Teks yang diberikan -
::::::
Sampai sekarang aturan itu belum keluar juga.
Yang memprihatinkan
adalah kebimbangan ini disinyalir lagi-lagi karena soal sudut pandang
pemerintah yang belum utuh melihat tren nasional ke arah penuaan tadi. Sudut pandang yang dominan adalah
pertimbangan dari para pengusaha yang ingin memperkecil iuran pensiun
(menjadi 1,5% upah dari dulu 3,7% upah) karena alasan perekonomian melambat.
Di sisi lain para aktuaris dan ahli bidang pensiun yang duduk di Dewan
Jaminan Sosial Nasional dan di Kementerian Tenaga Kerja sudah menghitung
secara profesional tentang angka kontribusi yang paling mungkin diterapkan
saat ini, yakni 5% dari pengusaha (ditambah 3% dari pekerja). Harapannya agar
nominal dana pensiun yang diterima setelah mengiur 15 tahun terbilang masih
cukup untuk memenuhi biaya hidup masa itu. Prediksi inflasi, angka harapan
hidup dan biaya kesehatan sudah dihitung di sana. Hasilnya, pemerintah
bergeming.
Dalam kondisi seperti
ini, patut saya sampaikan observasi dari seorang ekonom senior Prof Grenville
dari Lowy Institute di Australia tentang kondisi bisnis di Indonesia. Ia
mengamati bahwa mayoritas perusahaan besar di Indonesia hidup dari tabungan.
Bahkan perusahaan besar yang sudah go-public
di pasar modal memilih untuk menanamkan sahamnya di perusahaan sendiri dan
bukan di perusahaan atau sektor usaha lain. Artinya upaya Pemerintah
Indonesia untuk mempercepat pertumbuhan ekonomi belum didukung perilaku dunia
usaha.
::::::
Materi yang dikumpulkan -

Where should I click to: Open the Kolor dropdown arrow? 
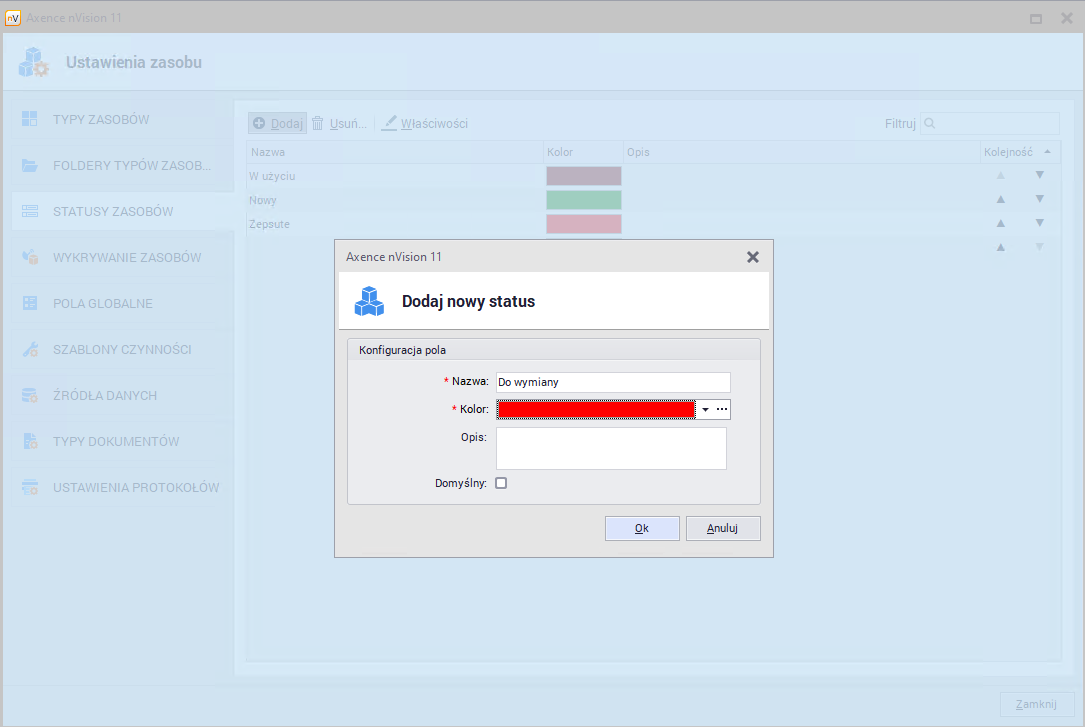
::::::
Yang harus dilakukan -
Cetak bagian teks tentang iuran pensiun tanpa perubahan apa pun, mulai dari "Yang memprihatinkan" dan berakhir pada "alasan perekonomian melambat.".

Jawaban tugas ini -
Yang memprihatinkan
adalah kebimbangan ini disinyalir lagi-lagi karena soal sudut pandang
pemerintah yang belum utuh melihat tren nasional ke arah penuaan tadi. Sudut pandang yang dominan adalah
pertimbangan dari para pengusaha yang ingin memperkecil iuran pensiun
(menjadi 1,5% upah dari dulu 3,7% upah) karena alasan perekonomian melambat.